Dien dan dei boerde vanden Grale,
Die loghene van Perchevale,
End andere vele valscher saghen
Vernoyen ende neit en behaghen,
Houde desen Spiegle Ystoriale
Over die truffen van Lenvale;
Want hier vintmen al besonder
Waerheit ende menech wonder,
Wijsheit ende scone leringhe,
Ende reine dachcortinghe
37

Lorsqu’il en vient aux temps d’Arthur, il constate que certains personnages n’apparaissent que dans la tradition romanesque tandis que d’autres sont présents dans les chroniques :

Van Lancelote canic niet scriven,
Van Perchevale, van Eggraveine ;
Maer den goeden Waleweine
Vindic in sine jeesten geset,
Ende sinen broeder den valseen Mordret.
Ende van Eniau den hertoge Keyen,
Daer hem die Walen mede meyen
38.

Au cas où son lecteur aurait le moindre doute sur l’existence historique de ces personnages, il s’explique plus loin de manière plus claire encore :

Van Perchevale, van Galyote,
Van Egraveine, van Lancelote,
Vanden conine Ban van Benowijc
Ende Behoerde dies ghelijc.

Données enregistrées:
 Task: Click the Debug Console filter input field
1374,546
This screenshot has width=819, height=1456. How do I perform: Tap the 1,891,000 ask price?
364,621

Série d'exercices:
A. Répondez à ces questions d'après l'extrait :
(i) Selon le commentaire en français, où apparaissent certains personnages quand l'auteur en vient aux temps d'Arthur ?
(ii) Quel nom suit les mots « sinen broeder den valseen » ?
(iii) Quel roi est nommé juste avant « van Benowijc » ?
B. Recopiez à l'identique le passage de l'extrait qui commence par les mots « Lorsqu’il en vient » et s'achève sur « den valseen Mordret. ».
C. Traduisez en anglais cette phrase de l'extrait : « Au cas où son lecteur aurait le moindre doute sur l’existence historique de ces personnages, il s’explique plus loin de manière plus claire encore : »

Corrigé:
A.
(i) Uniquement dans la tradition romanesque.
(ii) Mordret.
(iii) Ban.

B.
Lorsqu’il en vient aux temps d’Arthur, il constate que certains personnages n’apparaissent que dans la tradition romanesque tandis que d’autres sont présents dans les chroniques :

Van Lancelote canic niet scriven,
Van Perchevale, van Eggraveine ;
Maer den goeden Waleweine
Vindic in sine jeesten geset,
Ende sinen broeder den valseen Mordret.

C. In case his reader should have the slightest doubt about the historical existence of these characters, he explains himself further on even more clearly: